Opened 8 years ago
Closed 8 years ago
#13073 closed enhancement (fixed)
recognition of weakly chordal graphs
Reported by: | eisermbi | Owned by: | jason, ncohen, rlm |
---|---|---|---|
Priority: | major | Milestone: | sage-5.2 |
Component: | graph theory | Keywords: | weakly chordal, hole, antihole |
Cc: | dimpase, kini, ncohen | Merged in: | sage-5.2.rc0 |
Authors: | Birk Eisermann | Reviewers: | Nathann Cohen,Birk Eisermann |
Report Upstream: | N/A | Work issues: | |
Branch: | Commit: | ||
Dependencies: | #12917, #12965, #12544 | Stopgaps: |
Description (last modified by )
Adding functionality to recognize weakly chordal graphs; as part of that, procedures for finding holes (= induced cycle of length >=5) and antiholes (complements of holes) in graphs are included.
Apply:
Attachments (10)
Change History (33)
comment:1 Changed 8 years ago by
comment:2 Changed 8 years ago by
Hello Nathann!!
Thank you for your comments! I have revised the patch... Now to answer the questions:
Location / Visibility:
- The weakly chordal test (checking for `C_k`, `k \geq 5`) provides similar functionality as the chordal test (checking for `C_k`, `k \geq 4`). Since the function is_chordal() is contained in the file generic_graph.py, I chose this file for the new functions. You are right that the weakly chordal test does not consider directed edges, but just its underlying undirected graph. My previous version made an 'undirected' copy of the (Di)Graph and thus, it yield a correct result. To gain speed, I removed this part and because of this moved the algorithm into graph.py.

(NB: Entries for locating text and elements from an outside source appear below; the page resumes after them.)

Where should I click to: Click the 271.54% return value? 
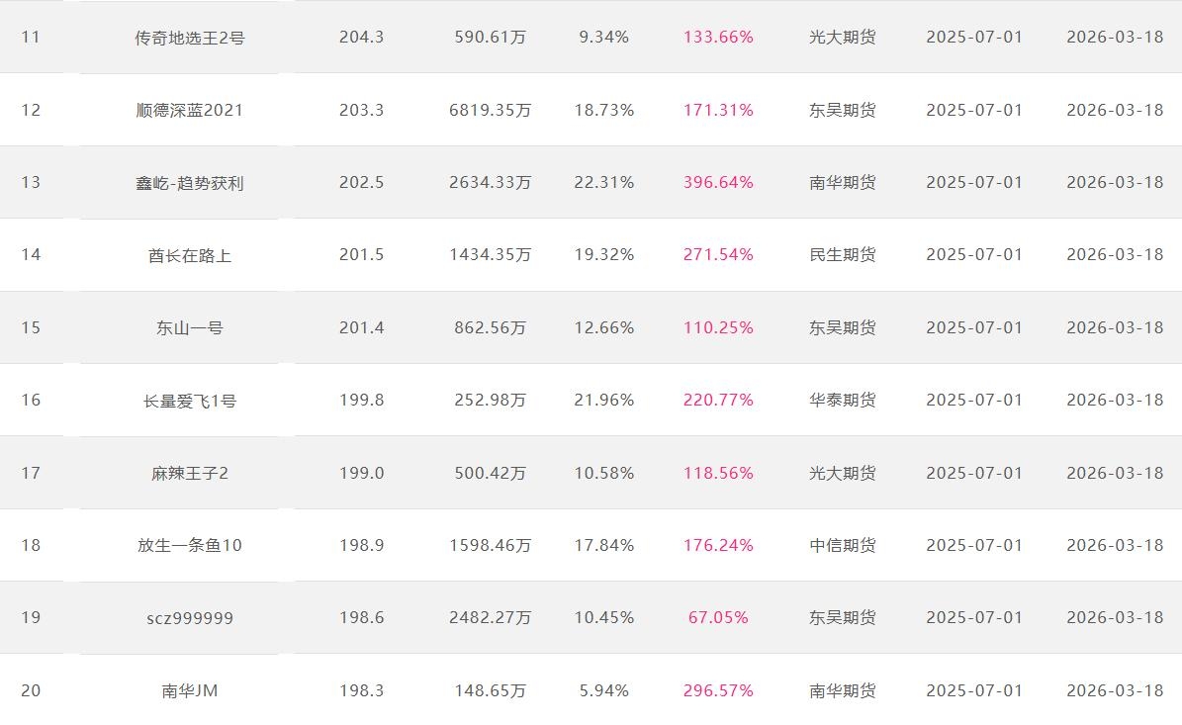(718, 254)
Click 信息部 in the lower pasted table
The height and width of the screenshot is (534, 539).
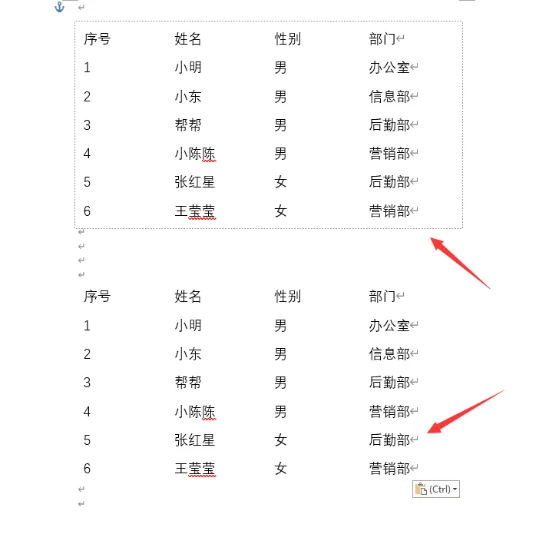[389, 354]
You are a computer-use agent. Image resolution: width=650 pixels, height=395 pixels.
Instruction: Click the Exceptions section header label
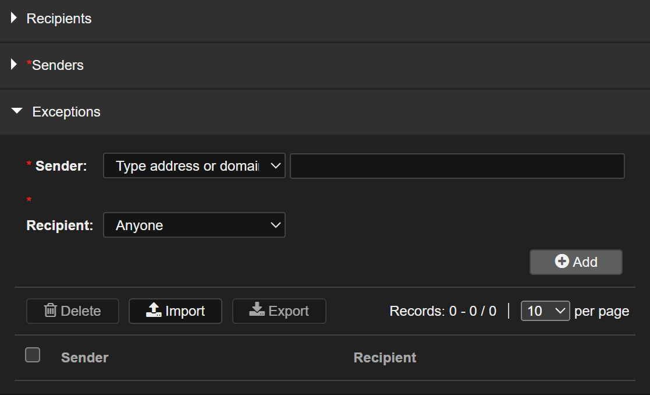(x=66, y=112)
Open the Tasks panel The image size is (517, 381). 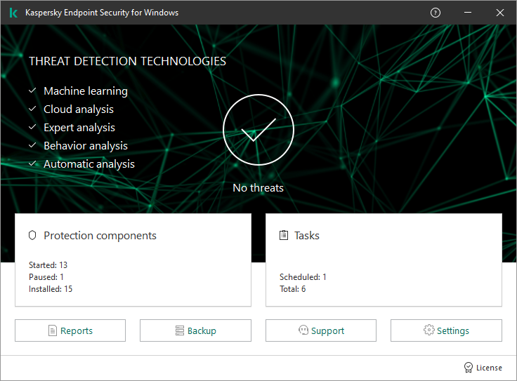coord(384,260)
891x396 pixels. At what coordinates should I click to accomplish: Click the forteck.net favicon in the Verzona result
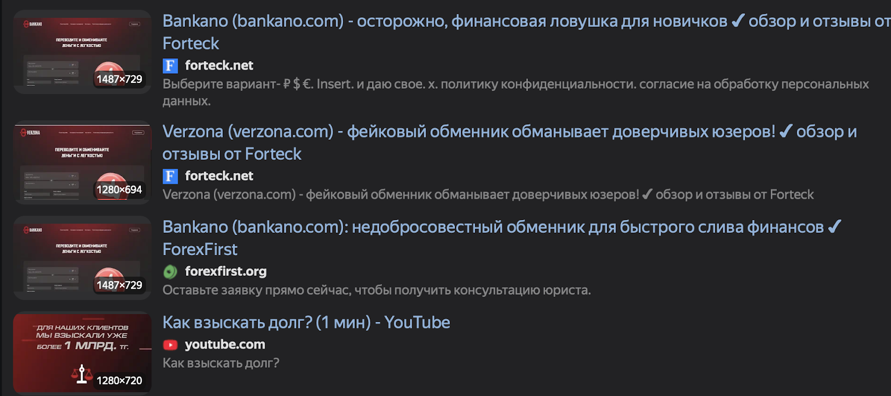click(170, 176)
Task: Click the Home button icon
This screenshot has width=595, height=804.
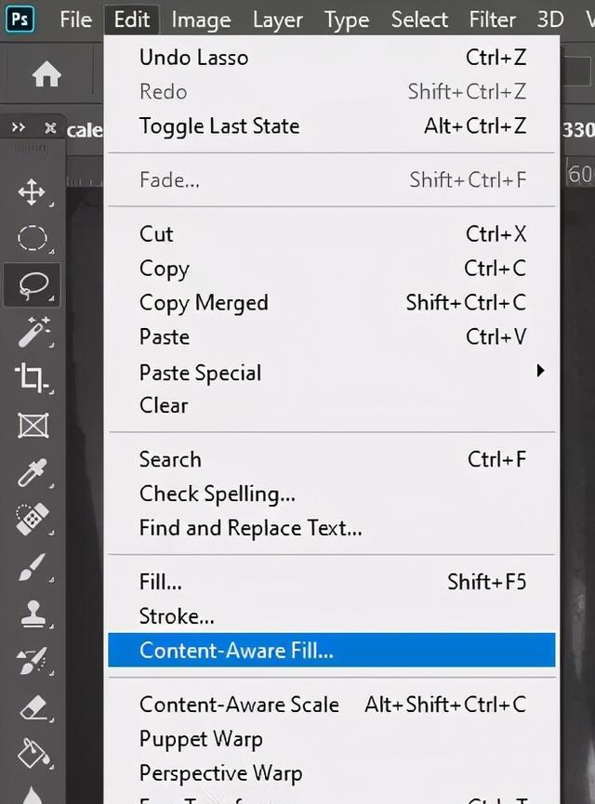Action: pyautogui.click(x=46, y=74)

- Shall the functions be moved to an extra file?
- I think since the functions is_even_hole_free() and is_odd_hole_free() are available, it might be useful to have the function is_hole_free()/is_antihole_free() available as well (and not make them private)...
Run time / speed:
- It is true that g.complement().is_long_hole_free() and g.is_long_antihole_free() are doing the same job. But for the first function, the complement of the graph has to be calculated while this is not the case for the second one. Actually both algorithms should be used in is_weakly_chordal(). That was an oversight in the first version (though the function was still correct). Now I have done a speed comparison between above two options. The result of
comparison1()
of attached "comparison.py" shows that in average it is better to use both.
- Okay, I was focused on a fast algorithm. Now I wrote a function using the subgraph_search of C_k, for k = 5,6,...,graph.order() (what does actually the same as is_even_hole_free() and is_odd_hole_free() together except for C_4's). I did some speed comparison. After some rounds of profiling and optimization, the Python code runs in average several times faster than the subgraph search - as you said, subgraph search is algorithmically bad in general. Hence, the is_long_(anti)hole_free algorithm should be preferred. See result of
comparison2()
of attached "comparison.py".
- Profiling the code shows that 99% of the time is spend in the edge_iterator. Whether it is possible to improve on that further, it is beyond my knowledge. Any improvements are welcome!
Comments:
- Actually, the algorithms are described in the mentioned paper and I just implemented them. The description of each function is two pages long (+ one page for the certificate) and I doubt that I can write down all as comments. I added at least some comments...
Birk
Changed 8 years ago by
comment:3 Changed 8 years ago by
- Status changed from new to needs_review
comment:4 follow-up: ↓ 21 Changed 8 years ago by
Hellooooo Birk !!
I am currently reviewing your patch. As you code is somewhat long, and because you convinced me that both functions were useful I thought it would be better to move the code *out* of graph.py in a new weakly_chordal module (we already have some modules for specific graph classes). This way graph.py does not grow too much, and we will be able to add specific documentation in the module's head. I do it very often these days, and you can add very interesting things there on what the code actually does.
For instance :
http://www.sagemath.org/doc/reference/sage/graphs/graph_decompositions/rankwidth.html http://www.sagemath.org/doc/reference/sage/graphs/graph_decompositions/vertex_separation.html http://www.sagemath.org/doc/reference/sage/graphs/pq_trees.html
This patch is *not* a review. I changed nothing to your code, unless what I could not avoid:
- The occurrences of
self
have been replaced by
g
- I changed several instances of "from sage.graphs.all import Graph" into the more proper "from sage.graphs.graph import Graph"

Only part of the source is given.